Supplied information Block Start

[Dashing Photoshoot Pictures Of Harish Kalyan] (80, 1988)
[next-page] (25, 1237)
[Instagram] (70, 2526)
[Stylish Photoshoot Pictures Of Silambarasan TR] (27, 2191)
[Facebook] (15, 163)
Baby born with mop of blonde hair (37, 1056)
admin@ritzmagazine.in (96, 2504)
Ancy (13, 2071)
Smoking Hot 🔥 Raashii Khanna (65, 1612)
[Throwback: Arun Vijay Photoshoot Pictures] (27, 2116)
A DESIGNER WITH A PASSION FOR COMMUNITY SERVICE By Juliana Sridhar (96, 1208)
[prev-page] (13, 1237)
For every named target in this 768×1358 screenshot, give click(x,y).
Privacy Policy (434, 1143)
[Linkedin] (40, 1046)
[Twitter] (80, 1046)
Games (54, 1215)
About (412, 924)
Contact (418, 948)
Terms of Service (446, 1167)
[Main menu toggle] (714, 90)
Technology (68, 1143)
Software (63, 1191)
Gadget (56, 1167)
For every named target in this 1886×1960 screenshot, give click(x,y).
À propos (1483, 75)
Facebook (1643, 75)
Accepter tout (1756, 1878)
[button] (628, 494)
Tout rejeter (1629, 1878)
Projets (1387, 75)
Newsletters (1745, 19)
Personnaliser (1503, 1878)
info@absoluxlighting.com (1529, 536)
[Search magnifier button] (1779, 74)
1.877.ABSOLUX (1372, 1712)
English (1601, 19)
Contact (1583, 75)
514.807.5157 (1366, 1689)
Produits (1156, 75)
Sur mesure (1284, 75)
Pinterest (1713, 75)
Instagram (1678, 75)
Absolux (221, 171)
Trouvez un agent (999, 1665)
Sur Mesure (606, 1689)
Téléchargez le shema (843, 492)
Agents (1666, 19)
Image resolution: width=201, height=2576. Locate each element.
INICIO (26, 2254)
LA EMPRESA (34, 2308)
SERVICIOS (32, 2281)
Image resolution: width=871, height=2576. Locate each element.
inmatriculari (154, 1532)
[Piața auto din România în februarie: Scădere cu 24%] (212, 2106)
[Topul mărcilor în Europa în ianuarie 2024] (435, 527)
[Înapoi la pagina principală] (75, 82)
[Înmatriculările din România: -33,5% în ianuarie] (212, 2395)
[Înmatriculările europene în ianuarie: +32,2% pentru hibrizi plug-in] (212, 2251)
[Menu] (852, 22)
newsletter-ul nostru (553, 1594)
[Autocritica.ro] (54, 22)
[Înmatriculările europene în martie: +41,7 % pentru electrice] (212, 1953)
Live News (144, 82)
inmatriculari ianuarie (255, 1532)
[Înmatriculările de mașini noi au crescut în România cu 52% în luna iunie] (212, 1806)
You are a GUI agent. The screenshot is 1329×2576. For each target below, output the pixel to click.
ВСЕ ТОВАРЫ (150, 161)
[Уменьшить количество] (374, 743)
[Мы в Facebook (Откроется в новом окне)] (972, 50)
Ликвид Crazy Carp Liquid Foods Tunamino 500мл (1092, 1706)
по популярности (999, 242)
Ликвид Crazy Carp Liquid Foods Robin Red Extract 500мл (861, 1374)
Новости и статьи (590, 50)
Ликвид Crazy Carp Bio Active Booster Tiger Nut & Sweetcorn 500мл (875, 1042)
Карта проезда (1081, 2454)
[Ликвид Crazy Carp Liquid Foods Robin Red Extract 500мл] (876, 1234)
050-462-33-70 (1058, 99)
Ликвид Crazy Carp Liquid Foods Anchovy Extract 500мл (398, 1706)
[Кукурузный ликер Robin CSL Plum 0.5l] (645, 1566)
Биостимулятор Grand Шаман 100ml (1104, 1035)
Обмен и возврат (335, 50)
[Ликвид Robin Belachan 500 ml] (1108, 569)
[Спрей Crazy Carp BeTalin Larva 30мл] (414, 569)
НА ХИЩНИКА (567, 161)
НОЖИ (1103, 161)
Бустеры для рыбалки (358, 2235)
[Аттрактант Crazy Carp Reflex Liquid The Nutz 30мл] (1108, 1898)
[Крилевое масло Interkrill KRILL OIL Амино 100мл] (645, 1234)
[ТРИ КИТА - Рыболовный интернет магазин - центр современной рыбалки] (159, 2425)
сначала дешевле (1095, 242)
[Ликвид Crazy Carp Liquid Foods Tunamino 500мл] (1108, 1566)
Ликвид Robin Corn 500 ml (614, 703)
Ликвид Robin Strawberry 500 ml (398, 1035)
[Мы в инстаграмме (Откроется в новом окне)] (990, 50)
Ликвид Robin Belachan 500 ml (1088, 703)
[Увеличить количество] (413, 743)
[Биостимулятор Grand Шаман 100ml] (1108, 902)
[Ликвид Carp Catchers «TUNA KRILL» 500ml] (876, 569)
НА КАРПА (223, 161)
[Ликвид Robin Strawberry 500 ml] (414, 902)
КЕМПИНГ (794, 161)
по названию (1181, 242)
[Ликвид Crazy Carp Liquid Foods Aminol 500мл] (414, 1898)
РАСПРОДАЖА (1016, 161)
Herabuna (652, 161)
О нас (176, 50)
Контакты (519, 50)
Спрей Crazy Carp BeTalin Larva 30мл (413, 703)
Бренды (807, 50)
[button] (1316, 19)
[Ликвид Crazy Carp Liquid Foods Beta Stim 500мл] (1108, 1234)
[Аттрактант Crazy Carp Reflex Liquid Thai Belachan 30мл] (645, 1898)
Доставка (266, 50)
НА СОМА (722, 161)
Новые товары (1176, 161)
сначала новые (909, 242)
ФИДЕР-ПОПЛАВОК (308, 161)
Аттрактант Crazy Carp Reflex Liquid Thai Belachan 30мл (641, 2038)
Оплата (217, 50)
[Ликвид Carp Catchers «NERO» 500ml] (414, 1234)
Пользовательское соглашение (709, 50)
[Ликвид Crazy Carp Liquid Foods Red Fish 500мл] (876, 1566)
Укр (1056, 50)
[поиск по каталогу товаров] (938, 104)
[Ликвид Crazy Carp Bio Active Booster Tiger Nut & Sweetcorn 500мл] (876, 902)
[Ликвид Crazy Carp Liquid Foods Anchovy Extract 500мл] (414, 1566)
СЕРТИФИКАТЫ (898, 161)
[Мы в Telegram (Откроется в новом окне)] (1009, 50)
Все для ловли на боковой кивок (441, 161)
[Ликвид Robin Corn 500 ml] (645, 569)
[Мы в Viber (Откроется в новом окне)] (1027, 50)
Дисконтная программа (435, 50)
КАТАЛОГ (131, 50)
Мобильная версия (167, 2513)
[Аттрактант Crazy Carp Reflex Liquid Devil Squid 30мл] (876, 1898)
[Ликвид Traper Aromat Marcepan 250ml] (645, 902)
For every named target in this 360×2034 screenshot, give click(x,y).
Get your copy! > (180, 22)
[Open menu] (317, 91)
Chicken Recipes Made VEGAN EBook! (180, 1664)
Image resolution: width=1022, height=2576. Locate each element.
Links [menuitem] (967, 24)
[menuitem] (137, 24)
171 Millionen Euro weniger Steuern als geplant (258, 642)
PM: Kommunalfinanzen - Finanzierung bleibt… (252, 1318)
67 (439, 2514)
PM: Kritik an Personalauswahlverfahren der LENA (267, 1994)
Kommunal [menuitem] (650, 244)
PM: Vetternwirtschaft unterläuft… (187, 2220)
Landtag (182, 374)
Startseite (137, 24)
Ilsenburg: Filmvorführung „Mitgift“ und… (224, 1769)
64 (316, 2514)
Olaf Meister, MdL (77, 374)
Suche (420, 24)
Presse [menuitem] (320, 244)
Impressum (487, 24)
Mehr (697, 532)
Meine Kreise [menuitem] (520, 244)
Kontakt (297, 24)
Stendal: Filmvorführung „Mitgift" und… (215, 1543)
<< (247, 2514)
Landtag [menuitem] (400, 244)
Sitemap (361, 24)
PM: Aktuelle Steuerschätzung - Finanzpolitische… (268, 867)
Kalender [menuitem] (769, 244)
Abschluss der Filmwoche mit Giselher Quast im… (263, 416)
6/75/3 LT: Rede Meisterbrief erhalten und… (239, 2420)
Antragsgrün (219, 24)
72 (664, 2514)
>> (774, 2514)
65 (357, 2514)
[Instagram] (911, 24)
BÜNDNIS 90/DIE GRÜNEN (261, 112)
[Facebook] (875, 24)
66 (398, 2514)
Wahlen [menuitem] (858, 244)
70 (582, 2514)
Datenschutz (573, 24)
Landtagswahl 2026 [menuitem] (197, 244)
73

Supplied information Block End

### About this exercise:
With the line containing "[prev-page] (13, 1237)" as the last one, please set down exactly the lines of the records above from their very first line, and nothing more.

### Solved problem:
[Dashing Photoshoot Pictures Of Harish Kalyan] (80, 1988)
[next-page] (25, 1237)
[Instagram] (70, 2526)
[Stylish Photoshoot Pictures Of Silambarasan TR] (27, 2191)
[Facebook] (15, 163)
Baby born with mop of blonde hair (37, 1056)
admin@ritzmagazine.in (96, 2504)
Ancy (13, 2071)
Smoking Hot 🔥 Raashii Khanna (65, 1612)
[Throwback: Arun Vijay Photoshoot Pictures] (27, 2116)
A DESIGNER WITH A PASSION FOR COMMUNITY SERVICE By Juliana Sridhar (96, 1208)
[prev-page] (13, 1237)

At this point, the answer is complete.